Fortunately, most of our manuscripts are electronic these days, so we don't have to worry about saving boxes and boxes of published (or unpublished) works. Just be sure to back up your manuscript files on disk periodically, or a computer crash could wipe out your life's work in a blink of an electron.
That raises another issue: Electronic records. Chances are, most of your writing and much of your correspondence is handled electronically nowadays -- you may never even have print copies of much of this material. That's great from the standpoint of saving trees (and space in the back of your closet). However, it does present a risk, in that a computer failure can irretrievably wipe out your most important records. It can also be more difficult to locate important correspondence in a confusion of e-mail folders.
The key to keeping good electronic files is to resist the temptation to purge them. It's very easy to think that you'll never need a particular e-mail record -- only to find, months later, that it had a vital bit of information that is now lost to you forever. If nothing else, keep an "archive" folder in your e-mail system that stores copies of every writing-related bit of e-mail you send or receive. (You can also model these archives on your hardcopy files, creating a new archive for each year or even each month.)
Need I mention the importance of backing up these files on disk periodically? While I admit that I often fail to practice what I am about to preach, I cannot emphasize enough the importance of making regular backups of everything that might be relevant to your writing records. Depending on the extent of your backup needs, you can back up files to CD-ROM, DVD, a flash drive, or an external drive.

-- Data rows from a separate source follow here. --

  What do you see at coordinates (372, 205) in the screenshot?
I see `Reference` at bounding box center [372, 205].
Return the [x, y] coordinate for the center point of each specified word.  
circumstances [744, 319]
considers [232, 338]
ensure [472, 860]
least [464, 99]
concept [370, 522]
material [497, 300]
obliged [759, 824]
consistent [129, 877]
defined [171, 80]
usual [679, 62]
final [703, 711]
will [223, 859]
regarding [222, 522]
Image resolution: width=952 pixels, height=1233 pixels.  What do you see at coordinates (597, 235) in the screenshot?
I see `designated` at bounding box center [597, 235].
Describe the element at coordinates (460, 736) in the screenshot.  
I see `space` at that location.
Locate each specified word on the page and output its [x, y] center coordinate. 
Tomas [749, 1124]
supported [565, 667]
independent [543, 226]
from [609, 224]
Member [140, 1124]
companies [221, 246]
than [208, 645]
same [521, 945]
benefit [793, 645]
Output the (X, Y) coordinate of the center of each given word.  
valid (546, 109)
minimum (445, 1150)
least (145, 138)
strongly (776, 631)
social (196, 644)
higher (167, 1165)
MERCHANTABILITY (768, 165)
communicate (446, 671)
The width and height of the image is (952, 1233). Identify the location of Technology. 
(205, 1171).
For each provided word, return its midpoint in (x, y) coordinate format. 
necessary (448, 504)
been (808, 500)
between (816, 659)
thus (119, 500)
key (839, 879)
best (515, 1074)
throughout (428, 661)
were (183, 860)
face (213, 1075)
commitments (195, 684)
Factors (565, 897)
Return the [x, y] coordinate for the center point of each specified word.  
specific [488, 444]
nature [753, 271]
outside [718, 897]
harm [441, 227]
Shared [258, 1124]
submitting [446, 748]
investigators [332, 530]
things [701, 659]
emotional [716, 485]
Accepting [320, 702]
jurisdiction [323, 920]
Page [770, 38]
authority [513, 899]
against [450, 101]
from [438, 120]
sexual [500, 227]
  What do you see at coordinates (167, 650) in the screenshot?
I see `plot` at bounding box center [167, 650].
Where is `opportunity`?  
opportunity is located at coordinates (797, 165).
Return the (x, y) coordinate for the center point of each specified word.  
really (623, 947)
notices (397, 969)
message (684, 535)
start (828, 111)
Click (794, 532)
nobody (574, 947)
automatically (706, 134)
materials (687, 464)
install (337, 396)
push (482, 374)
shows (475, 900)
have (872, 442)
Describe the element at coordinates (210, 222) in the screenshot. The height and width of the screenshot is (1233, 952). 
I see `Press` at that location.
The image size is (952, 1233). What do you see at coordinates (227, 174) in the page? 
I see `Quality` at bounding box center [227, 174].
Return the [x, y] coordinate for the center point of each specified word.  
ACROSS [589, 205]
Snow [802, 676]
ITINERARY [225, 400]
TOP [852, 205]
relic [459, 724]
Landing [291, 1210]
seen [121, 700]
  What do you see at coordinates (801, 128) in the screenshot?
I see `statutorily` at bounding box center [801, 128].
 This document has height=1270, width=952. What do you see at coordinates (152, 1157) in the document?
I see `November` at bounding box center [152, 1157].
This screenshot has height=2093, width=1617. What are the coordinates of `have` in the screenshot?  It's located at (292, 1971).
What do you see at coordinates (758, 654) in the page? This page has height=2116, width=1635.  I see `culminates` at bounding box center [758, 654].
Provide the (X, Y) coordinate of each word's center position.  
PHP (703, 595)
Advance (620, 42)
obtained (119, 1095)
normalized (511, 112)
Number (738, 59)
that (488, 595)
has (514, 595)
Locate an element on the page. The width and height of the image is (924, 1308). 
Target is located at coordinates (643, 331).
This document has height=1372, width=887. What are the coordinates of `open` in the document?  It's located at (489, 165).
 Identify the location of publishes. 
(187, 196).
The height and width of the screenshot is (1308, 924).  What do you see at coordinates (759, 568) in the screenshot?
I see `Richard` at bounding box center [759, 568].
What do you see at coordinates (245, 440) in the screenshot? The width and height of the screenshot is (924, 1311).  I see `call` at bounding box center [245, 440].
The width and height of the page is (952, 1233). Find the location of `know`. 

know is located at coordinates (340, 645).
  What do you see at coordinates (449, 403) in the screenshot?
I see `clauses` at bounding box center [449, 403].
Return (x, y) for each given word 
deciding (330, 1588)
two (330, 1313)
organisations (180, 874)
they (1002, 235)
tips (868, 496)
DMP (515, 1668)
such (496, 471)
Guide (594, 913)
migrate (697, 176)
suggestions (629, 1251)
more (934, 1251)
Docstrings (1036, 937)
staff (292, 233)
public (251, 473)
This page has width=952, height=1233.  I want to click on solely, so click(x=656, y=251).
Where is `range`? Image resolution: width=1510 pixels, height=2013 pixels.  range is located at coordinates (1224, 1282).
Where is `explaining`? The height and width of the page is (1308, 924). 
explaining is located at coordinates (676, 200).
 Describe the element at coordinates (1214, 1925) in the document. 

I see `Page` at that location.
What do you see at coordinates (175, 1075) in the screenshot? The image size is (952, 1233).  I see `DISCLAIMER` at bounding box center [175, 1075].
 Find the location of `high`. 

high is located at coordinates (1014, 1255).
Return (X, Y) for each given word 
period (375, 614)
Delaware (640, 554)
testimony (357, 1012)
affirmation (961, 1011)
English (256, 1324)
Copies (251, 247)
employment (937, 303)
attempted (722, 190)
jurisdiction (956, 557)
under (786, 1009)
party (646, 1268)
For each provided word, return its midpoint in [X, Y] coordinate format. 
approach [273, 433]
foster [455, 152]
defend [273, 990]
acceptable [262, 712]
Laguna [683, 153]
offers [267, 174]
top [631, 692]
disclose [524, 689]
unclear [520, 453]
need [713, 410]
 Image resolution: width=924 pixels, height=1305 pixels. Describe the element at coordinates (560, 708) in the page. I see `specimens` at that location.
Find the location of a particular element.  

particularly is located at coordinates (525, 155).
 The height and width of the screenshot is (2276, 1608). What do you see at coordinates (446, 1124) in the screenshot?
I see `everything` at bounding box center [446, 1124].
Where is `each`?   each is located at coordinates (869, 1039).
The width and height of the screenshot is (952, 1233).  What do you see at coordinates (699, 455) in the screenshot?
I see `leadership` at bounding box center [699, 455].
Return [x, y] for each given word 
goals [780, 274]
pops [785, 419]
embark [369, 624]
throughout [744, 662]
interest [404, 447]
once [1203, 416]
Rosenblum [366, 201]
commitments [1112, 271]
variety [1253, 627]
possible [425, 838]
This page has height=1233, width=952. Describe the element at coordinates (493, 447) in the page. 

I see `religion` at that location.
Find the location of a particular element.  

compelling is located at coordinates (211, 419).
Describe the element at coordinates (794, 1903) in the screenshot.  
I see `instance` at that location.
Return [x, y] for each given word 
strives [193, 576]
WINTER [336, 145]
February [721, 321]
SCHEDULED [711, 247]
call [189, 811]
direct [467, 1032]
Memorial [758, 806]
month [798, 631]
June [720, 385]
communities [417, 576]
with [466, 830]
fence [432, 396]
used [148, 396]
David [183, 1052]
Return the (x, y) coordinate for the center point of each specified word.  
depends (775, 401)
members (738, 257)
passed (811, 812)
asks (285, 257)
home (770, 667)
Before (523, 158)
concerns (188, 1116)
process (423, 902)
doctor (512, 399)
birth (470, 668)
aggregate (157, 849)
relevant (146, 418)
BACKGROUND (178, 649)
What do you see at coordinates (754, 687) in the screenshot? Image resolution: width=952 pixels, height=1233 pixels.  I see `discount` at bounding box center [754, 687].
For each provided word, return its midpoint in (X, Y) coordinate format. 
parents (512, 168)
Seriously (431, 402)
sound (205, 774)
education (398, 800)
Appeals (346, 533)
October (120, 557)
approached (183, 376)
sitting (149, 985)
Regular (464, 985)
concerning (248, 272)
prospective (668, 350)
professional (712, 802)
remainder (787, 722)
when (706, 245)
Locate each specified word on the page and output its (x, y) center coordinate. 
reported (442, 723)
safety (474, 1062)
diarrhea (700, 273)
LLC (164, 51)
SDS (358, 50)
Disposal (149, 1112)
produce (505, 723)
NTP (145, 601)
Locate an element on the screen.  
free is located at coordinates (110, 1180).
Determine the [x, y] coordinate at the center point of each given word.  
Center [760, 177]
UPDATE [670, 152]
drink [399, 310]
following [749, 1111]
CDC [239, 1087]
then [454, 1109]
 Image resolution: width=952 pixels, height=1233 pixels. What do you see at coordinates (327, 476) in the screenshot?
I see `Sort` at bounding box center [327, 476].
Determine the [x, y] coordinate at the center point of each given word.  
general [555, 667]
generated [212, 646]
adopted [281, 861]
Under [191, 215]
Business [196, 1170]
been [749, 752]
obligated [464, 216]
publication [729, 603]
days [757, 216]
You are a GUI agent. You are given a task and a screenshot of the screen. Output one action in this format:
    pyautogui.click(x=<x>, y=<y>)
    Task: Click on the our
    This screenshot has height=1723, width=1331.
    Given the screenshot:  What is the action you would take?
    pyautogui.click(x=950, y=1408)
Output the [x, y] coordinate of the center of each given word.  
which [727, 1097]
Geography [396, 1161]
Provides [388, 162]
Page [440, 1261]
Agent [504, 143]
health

One way to maintain backup files is to build an "archive" folder on your system that includes aliases to the various other folders that you would like to back up. Rather than manually moving or copying every new article you've written, every bit of correspondence, or every important bit of e-mail, just make aliases that "point" to your correspondence folder, your articles folder, your e-mail folders. Make sure that you instruct your CD-writing program to "resolve aliases," so that when you tell it to back up this master archive, it will automatically retrieve all the folders (and the files in those folders) that you've aliased. This will ensure that each time you back up your system, you'll have your most recent correspondence and the latest versions of everything, without having to "remember" to back up or archive each new item.
Another way, though more time-consuming, is to create a separate "archive" or "backup" folder on your hard-drive. Whenever you finish the day's work, copy the new files or folders into that archive - and then copy the archive to your backup drive. I keep an external hard drive plugged in to my desktop at all times, and keep this "backup" folder on the external. That way, I know my "backed up" files are always on the external drive as well as my main computer. This provides added protection against an unexpected computer crash. My external drive is organized to match my main computer - so periodically I go through the "backup" folder and move those files into the appropriate places on the external drive. This backup folder also makes a great place to store works in progress - I don't bother moving them to their final locations until they are actually finished.
Keeping good records isn't just a matter of saving what you're working on today. It's a matter of recognizing that you have no way of knowing what will suddenly become vitally important to you tomorrow. It can be so tempting to throw out that e-mail, that unsold article, those old letters. But we are entering an era when an increasing number of threats to our rights (and our livelihood) are coming down the pike -- threats we can scarcely anticipate today and probably couldn't have imagined yesterday. Good records are your best (and only) form of self-protection. When in doubt, don't throw it out!